● STATED TASK: Please continue the email reply arguing against maintaining DTDs alongside BNF, picking up right after its last sentence.

● SOURCE TEXT:

+ + + +

RE: DTD for protocol-03?

Let me put this another way.

1) 99% of the people who read our specs do not understand DTDs, they do
understand BNF.
2) The main XML rallying cry was "NO MORE DTDS!!" DTDs are a deprecated
syntax which is to be replaced by the XML Schema draft.
3) DTDs are NOT required to validate XML syntax. DTDs are not required
for ANYTHING having to do with XML.

So given that we MUST provide a BNF definition and that DTDs are old
news, I see no reason to waste valuable time trying to maintain two
separate definitions of the same material. If and when the XML Schema
group produces a usable finished product I will be the first to support
its adoption, until then, time is a scarce resource and there is no
reason to waste it trying to write DTDs which only a tiny fraction of
our community can use.

That having been said, if someone would like to volunteer their time to
write up the DTDs and have them inserted into an Appendix in the draft I
am sure the authors will be happy to let this person see the draft
before we submit it as an ID so this volunteer can write up the DTDs and
we can submit them as part of the draft.

+ + + +

● EXCERPTED RECORDS:
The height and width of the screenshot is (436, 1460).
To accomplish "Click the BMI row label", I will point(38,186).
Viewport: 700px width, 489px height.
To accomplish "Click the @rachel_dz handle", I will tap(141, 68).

+ + + +

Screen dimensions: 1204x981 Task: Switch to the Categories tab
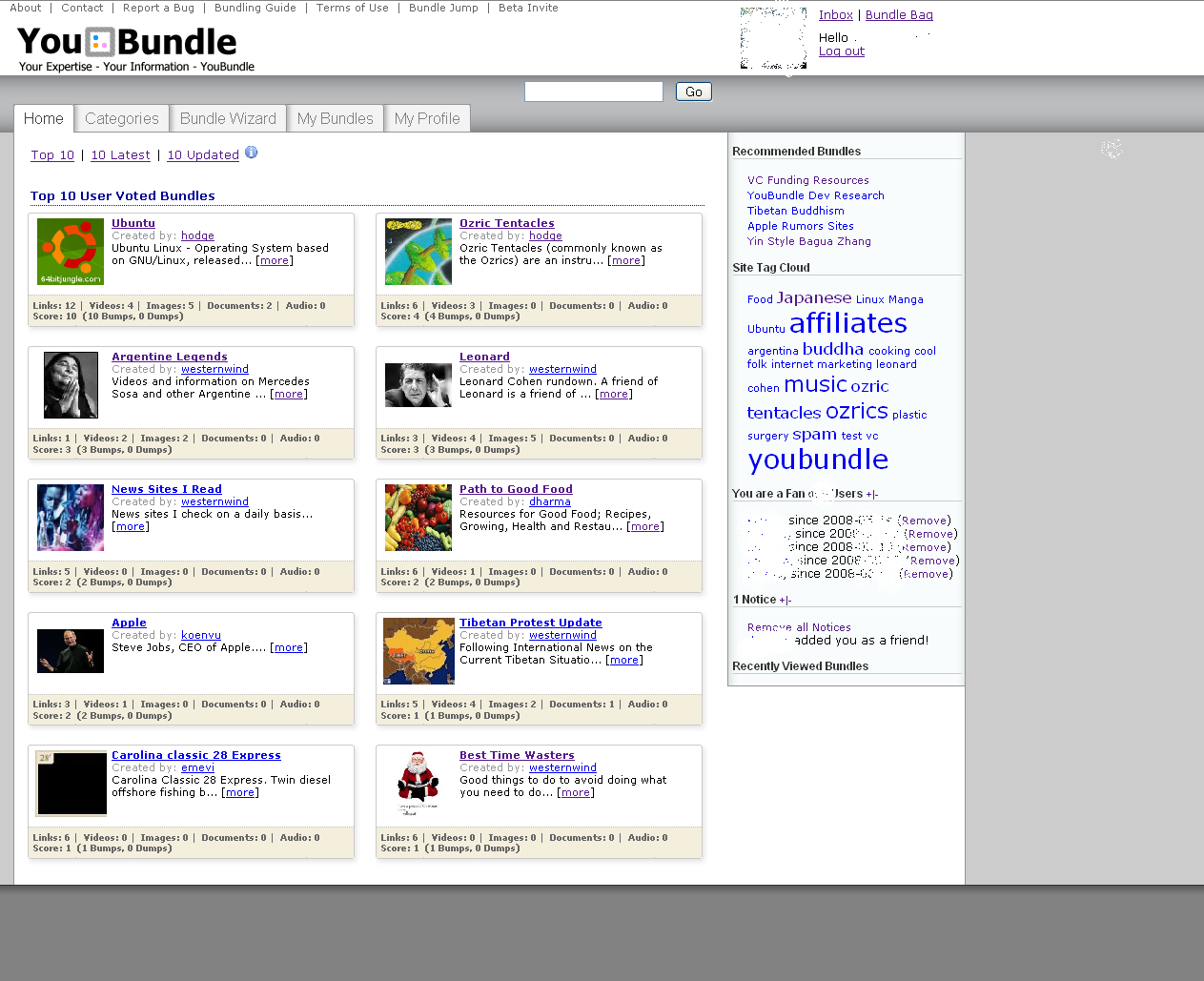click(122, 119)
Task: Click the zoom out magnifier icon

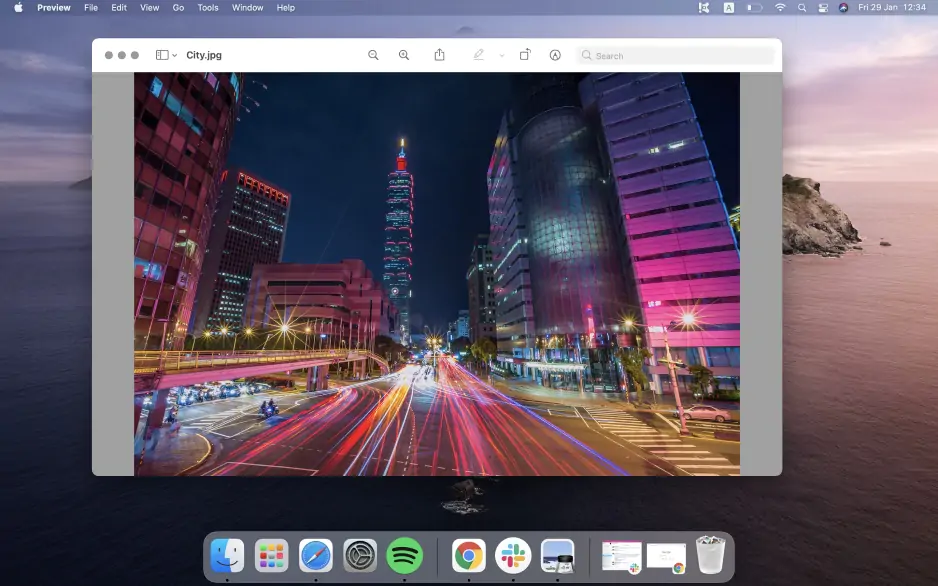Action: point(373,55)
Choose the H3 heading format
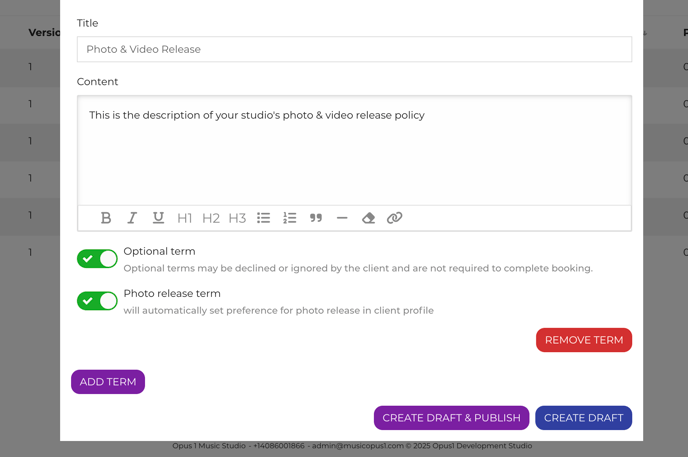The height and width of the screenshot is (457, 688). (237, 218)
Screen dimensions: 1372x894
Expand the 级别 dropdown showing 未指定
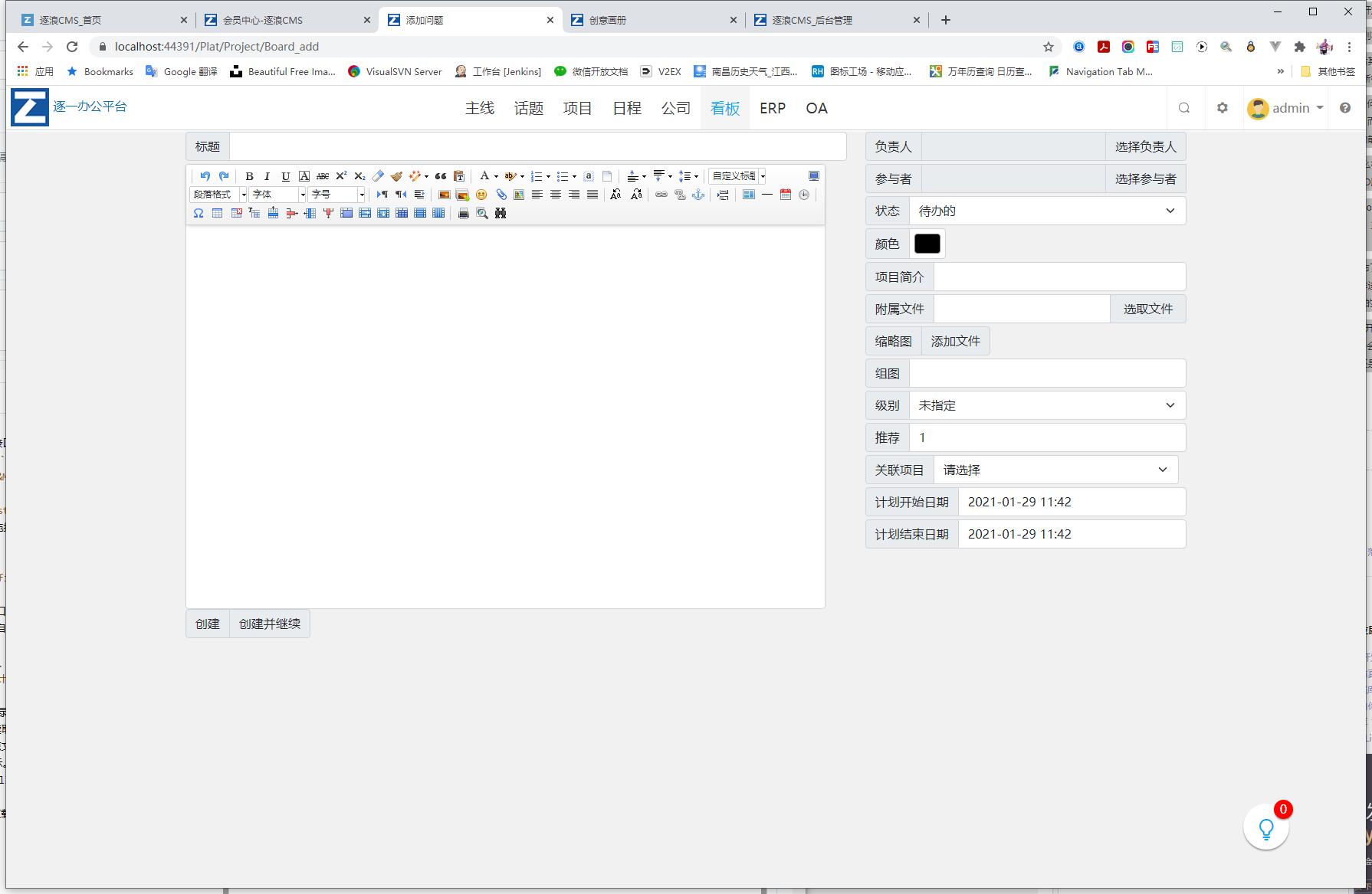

+ + + +

● EXERCISE OUTPUT:
		Yaron


> -----Original Message-----
> From:	Terry Allen [SMTP:tallen@sonic.net]
> Sent:	Tuesday, October 07, 1997 7:49 AM
> To:	ejw@ics.uci.edu; tallen@sonic.net; Yaron Goland
> Cc:	w3c-dist-auth@w3.org
> Subject:	RE: DTD for protocol-03?
> 
> Yaron Goland writes:
> | DTDs are NOT necessary for XML and in fact are seen as being
> deprecated
> | by many parts of the XML community. Furthermore the DTD syntax is
> not
> | well known amongst the HTTP community, of which DAV is a member,
> while
> | BNF is.
> | 
> | Given that providing a DTD is not necessity for XML and that we will
> | still have to provide our current syntax I propose that we add DTDs,
> as
> | an appendix, to the final draft. Until we reach that final draft,
> there
> | is little point in having to maintain two sets of definitions.
> 
> XML documents may be either well formed (the tags are correctly
> nested)
> or valid.  If valid, there must be a DTD that describes the ways in
> which they may be nested (among other things).  I can't think of 
> anyone in "the XML community" experienced in the processing of
> SGML/XML
> documents who deprecates DTDs.
> 
> If WEBDAV is using XML, it's as much a part of "the XML community"
> as "the HTTP community".  
> 
> Given that a DTD is necessary for validating an XML document,
> and that your XML isn't that complicated, it would be far clearer
> to present what is now given as prose in the form of a DTD, and it
> would also allow early implementors to validate their attempts
> to implement the WEBDAV spec.  As it stands now, there is no
> machine-readable syntax in the spec, yet it could be provided.  That's
> 
> a serious fault.
> 
> (By "qualified GIs" I meant element type names that use the colon
> syntax to indicate derivation of an element from another DTD/schema/
> name space, as "D:PropertyUpdate.)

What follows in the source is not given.